──────── EXERCISE INPUTS ────────
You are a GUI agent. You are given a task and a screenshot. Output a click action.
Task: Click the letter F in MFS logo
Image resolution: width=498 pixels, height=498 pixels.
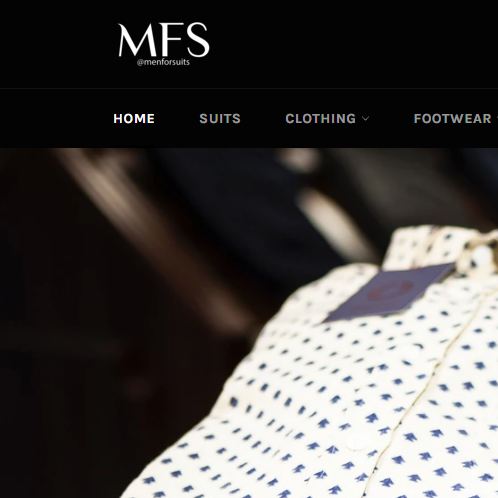173,40
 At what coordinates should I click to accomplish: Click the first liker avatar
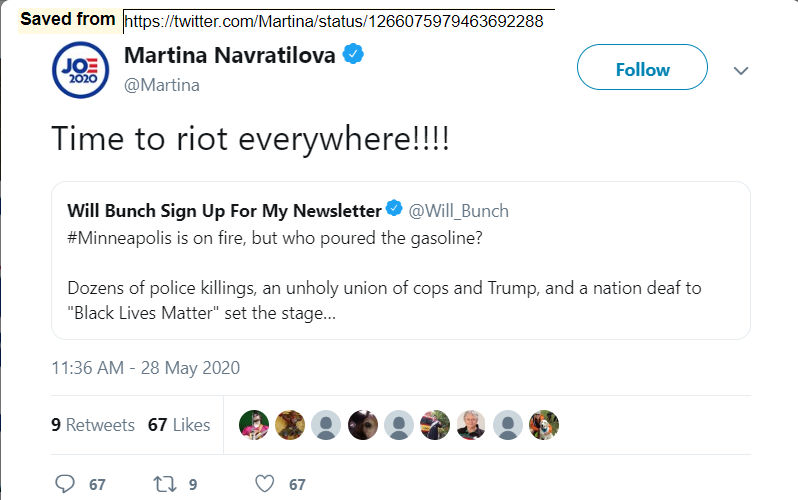point(253,425)
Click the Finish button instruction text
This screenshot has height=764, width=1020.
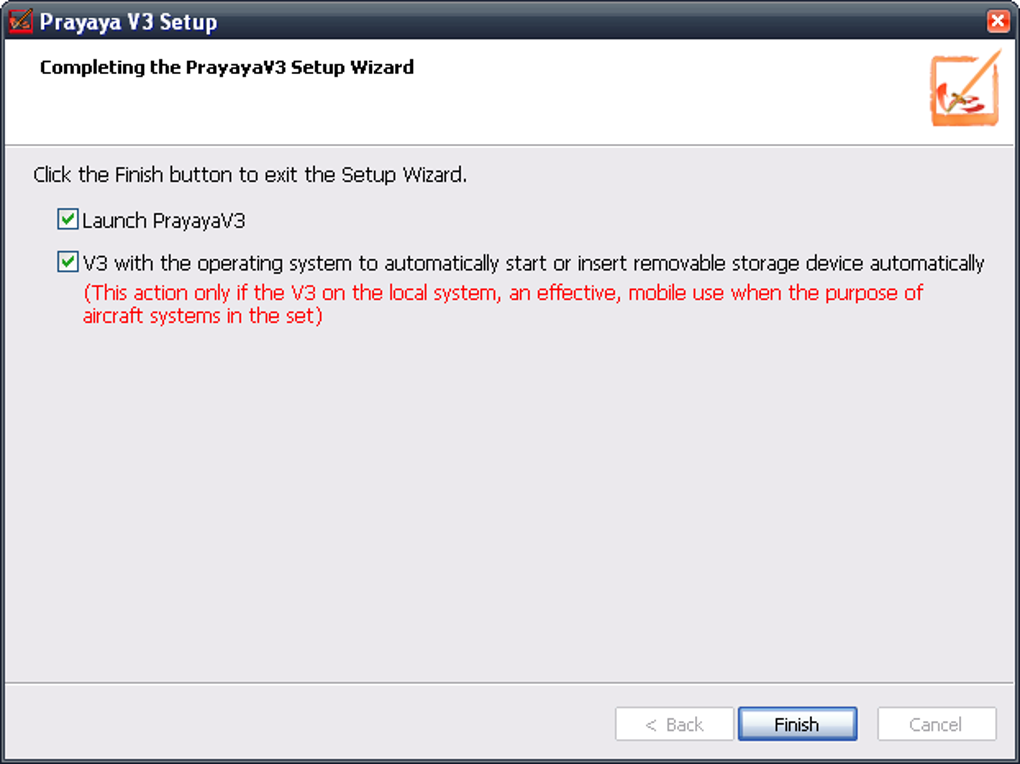pyautogui.click(x=250, y=175)
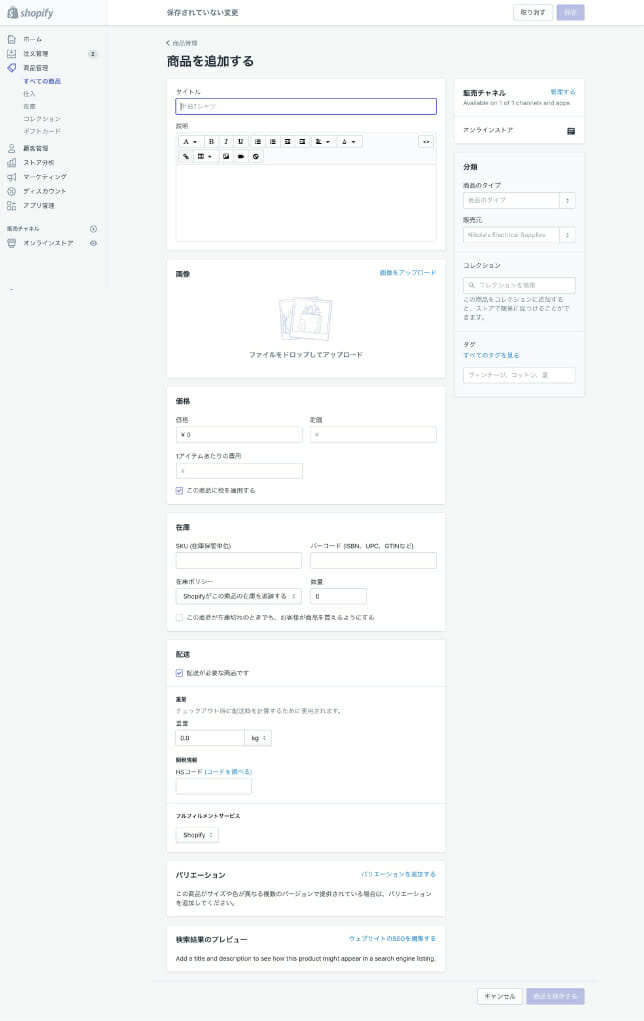The image size is (644, 1021).
Task: Open the kg weight unit dropdown
Action: [259, 738]
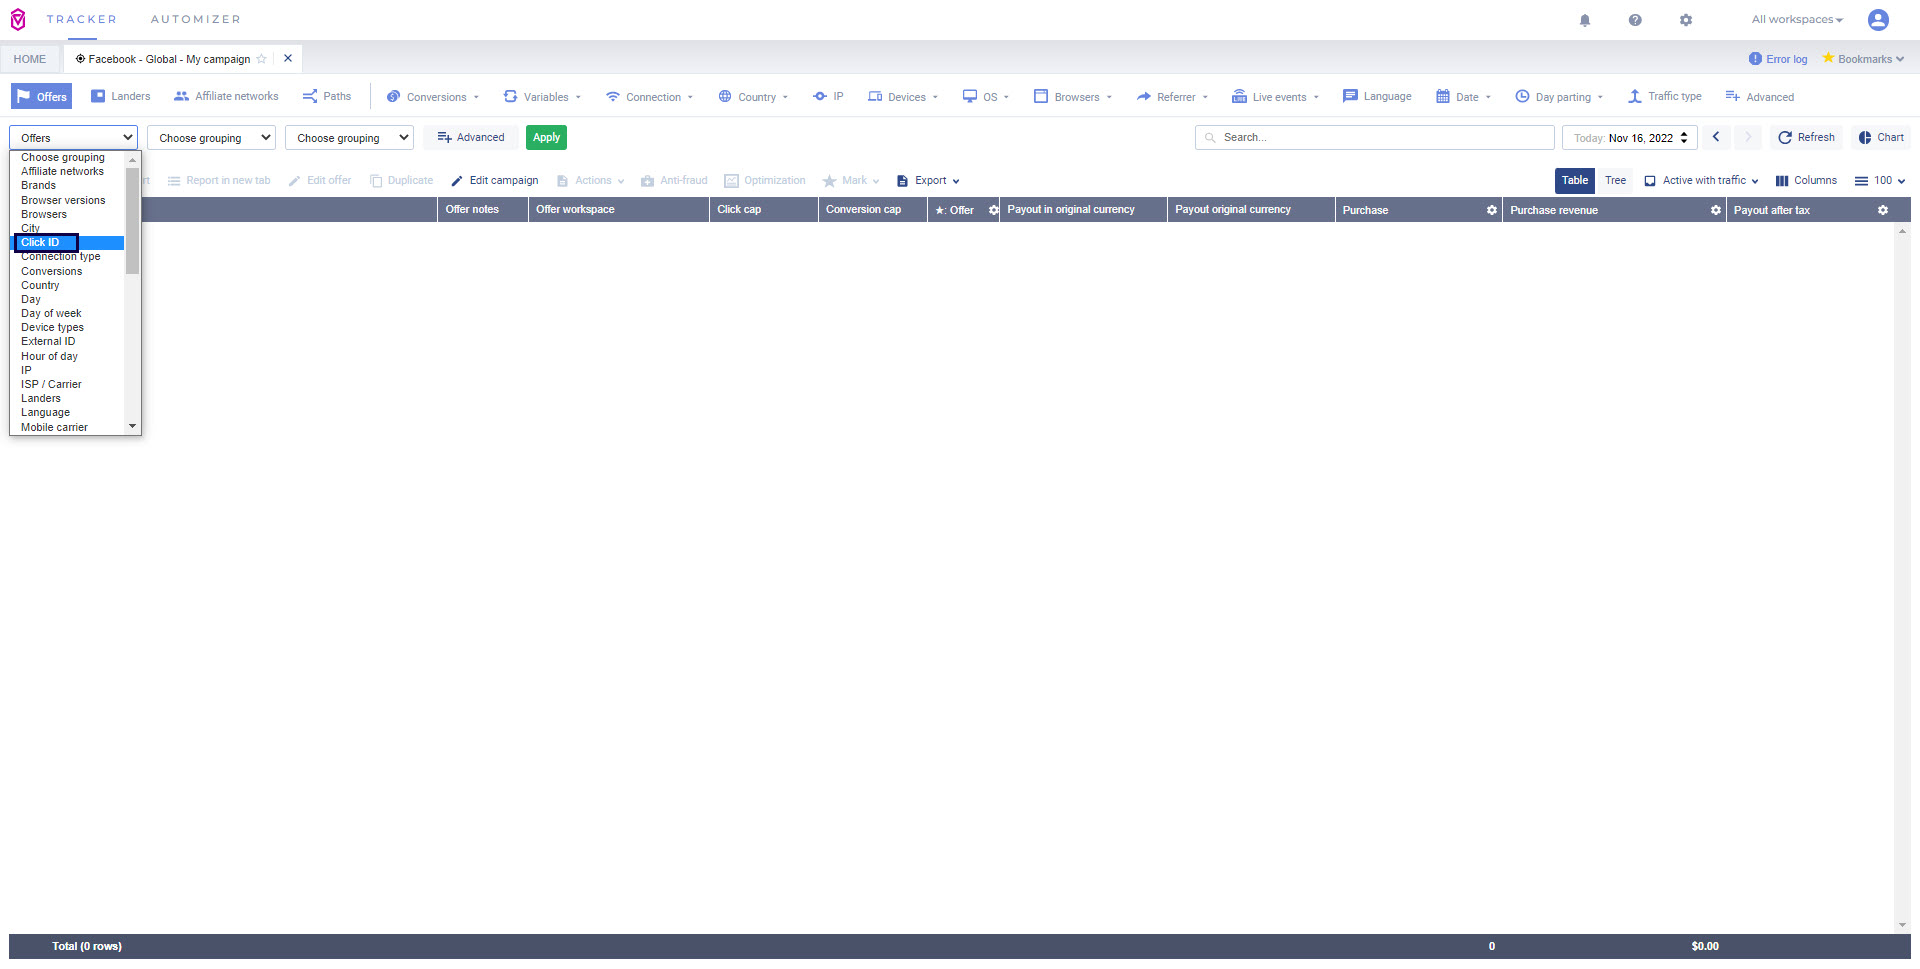Star the Facebook campaign tab as favorite
Image resolution: width=1920 pixels, height=969 pixels.
[x=262, y=59]
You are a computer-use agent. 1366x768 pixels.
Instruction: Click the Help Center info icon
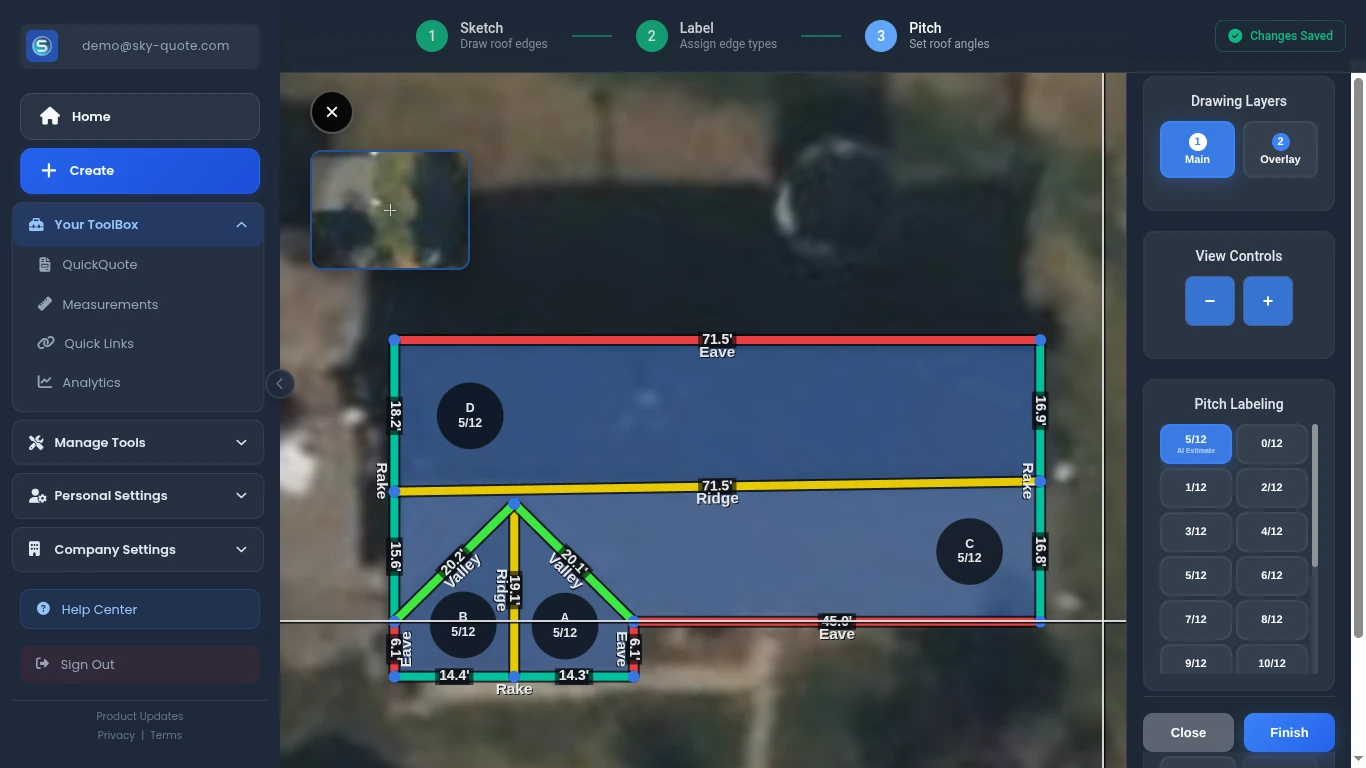41,609
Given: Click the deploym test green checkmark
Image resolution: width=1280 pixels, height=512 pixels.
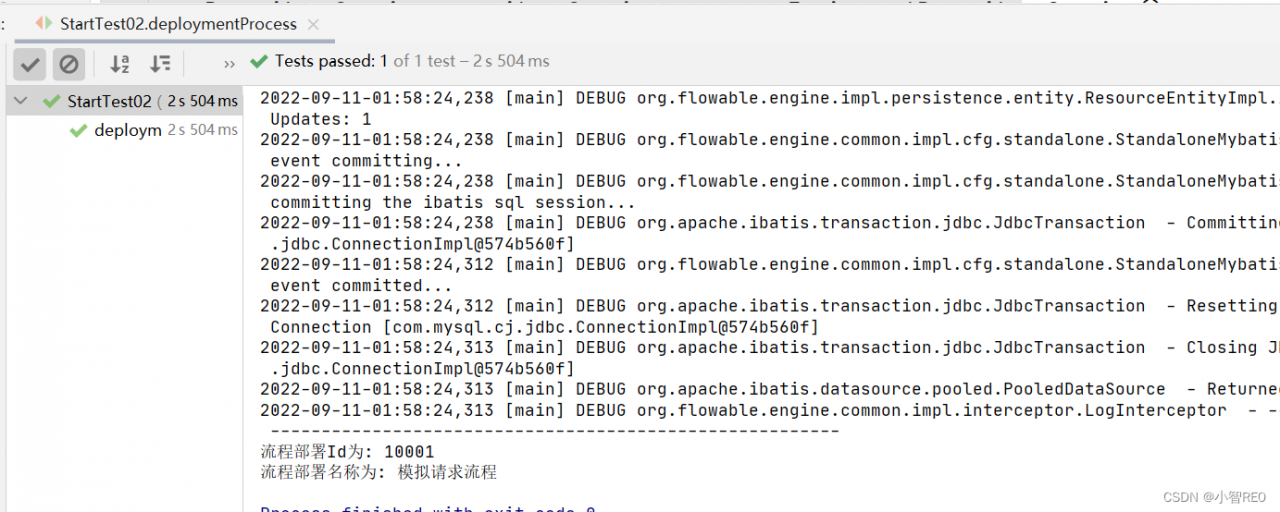Looking at the screenshot, I should 78,131.
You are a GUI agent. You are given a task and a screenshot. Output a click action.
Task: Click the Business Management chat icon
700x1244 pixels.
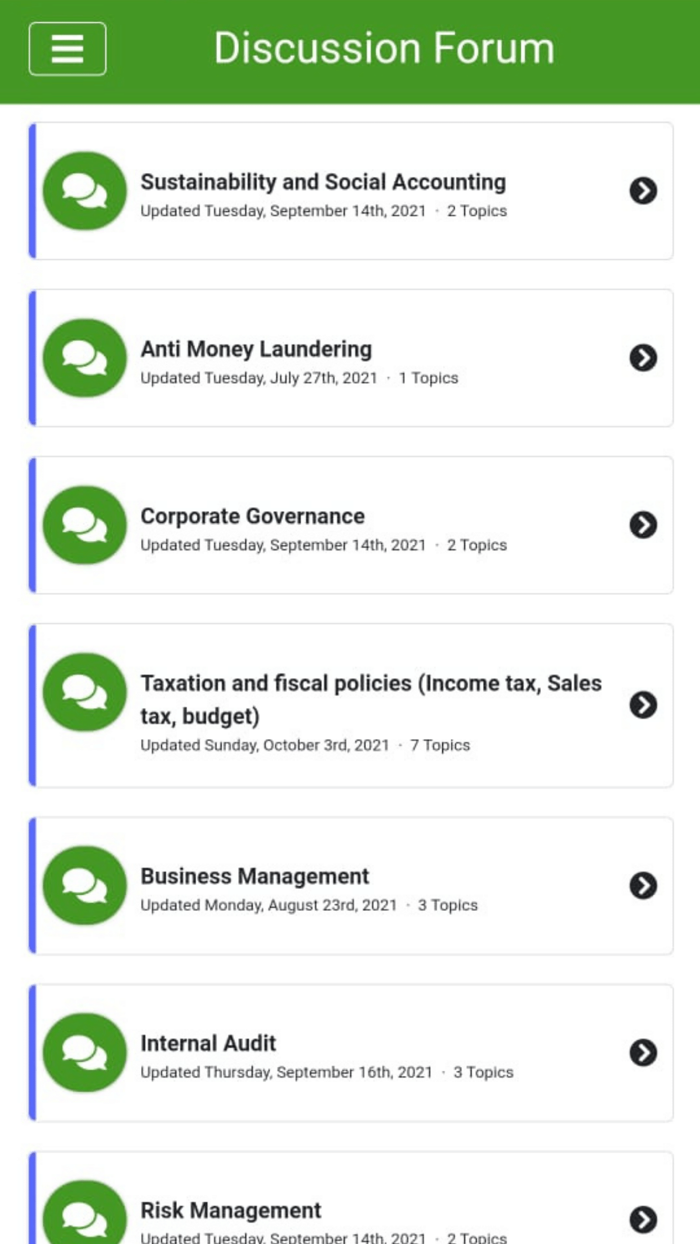[x=84, y=885]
────────
* _EXERCISE_
Nothing but the lines above from the one that has "Task: Click the letter F in MFS logo" down to the one that has "Click the Finish button instruction text" belongs in the answer, copied exactly, without pictures.

* _EXERCISE RESPONSE_
Task: Click the letter F in MFS logo
Image resolution: width=498 pixels, height=498 pixels.
173,40
 At what coordinates should I click to accomplish: Click the first liker avatar
point(253,425)
Click the Finish button instruction text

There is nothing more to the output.